AIM:
Extract each line below that contains the word "button", and copy every such line in full.

(Records from a dataset)

┌────────

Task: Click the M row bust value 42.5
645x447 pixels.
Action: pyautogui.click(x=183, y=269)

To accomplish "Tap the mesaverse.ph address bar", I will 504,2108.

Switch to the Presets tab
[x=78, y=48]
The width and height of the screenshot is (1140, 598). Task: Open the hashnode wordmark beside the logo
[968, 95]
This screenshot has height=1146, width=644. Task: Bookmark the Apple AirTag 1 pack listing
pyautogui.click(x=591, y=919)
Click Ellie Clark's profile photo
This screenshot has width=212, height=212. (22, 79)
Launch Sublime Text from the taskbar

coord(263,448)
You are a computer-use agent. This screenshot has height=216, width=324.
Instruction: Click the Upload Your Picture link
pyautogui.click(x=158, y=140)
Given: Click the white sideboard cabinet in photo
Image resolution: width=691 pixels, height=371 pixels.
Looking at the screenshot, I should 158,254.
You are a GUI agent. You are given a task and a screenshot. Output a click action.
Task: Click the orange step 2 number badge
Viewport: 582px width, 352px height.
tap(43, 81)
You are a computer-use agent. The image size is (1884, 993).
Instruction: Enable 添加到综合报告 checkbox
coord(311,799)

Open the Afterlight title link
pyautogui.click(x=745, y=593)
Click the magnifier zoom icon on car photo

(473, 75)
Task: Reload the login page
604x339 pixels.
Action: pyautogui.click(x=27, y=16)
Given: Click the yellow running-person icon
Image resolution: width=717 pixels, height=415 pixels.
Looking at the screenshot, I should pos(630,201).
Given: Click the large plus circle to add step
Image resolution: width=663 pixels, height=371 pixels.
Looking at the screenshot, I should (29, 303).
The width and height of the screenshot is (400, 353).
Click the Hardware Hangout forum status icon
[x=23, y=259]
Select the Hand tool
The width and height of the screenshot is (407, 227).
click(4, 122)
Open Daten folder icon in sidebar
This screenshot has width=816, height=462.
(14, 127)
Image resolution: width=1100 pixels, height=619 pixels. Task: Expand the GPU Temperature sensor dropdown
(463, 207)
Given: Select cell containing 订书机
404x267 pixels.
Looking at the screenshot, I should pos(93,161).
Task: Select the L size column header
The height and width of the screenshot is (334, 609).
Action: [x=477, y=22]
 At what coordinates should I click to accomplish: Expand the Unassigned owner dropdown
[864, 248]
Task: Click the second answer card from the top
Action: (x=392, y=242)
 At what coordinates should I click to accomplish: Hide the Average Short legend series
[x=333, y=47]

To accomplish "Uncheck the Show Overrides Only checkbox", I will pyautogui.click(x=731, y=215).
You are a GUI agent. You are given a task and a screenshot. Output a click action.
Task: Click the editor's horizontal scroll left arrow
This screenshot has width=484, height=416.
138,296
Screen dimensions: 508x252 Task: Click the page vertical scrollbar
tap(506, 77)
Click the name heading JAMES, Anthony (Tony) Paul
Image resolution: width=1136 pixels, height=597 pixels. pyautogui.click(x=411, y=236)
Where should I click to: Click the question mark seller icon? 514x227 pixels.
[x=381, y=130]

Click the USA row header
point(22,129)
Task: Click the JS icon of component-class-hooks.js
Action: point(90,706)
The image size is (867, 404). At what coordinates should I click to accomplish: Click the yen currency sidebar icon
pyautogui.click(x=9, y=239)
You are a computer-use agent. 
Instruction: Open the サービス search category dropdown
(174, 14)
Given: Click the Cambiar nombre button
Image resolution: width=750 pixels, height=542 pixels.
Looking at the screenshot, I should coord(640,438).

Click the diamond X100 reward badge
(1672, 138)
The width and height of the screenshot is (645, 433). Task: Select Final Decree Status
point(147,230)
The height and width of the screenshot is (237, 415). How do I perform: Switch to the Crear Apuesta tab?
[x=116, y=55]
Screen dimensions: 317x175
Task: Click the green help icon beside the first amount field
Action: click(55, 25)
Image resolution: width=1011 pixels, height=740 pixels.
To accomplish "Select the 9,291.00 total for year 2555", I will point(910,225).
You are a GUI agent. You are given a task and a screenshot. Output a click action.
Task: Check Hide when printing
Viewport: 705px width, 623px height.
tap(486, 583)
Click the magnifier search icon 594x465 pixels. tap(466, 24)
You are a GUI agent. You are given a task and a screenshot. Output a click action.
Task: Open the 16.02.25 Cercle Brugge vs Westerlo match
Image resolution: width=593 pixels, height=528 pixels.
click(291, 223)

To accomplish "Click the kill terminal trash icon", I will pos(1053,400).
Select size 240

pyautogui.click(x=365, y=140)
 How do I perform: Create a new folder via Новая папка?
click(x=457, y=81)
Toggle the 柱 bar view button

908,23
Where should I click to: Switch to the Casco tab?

└────────

EXERCISE ANSWER:
Given: Click the Cambiar nombre button
Toggle the 柱 bar view button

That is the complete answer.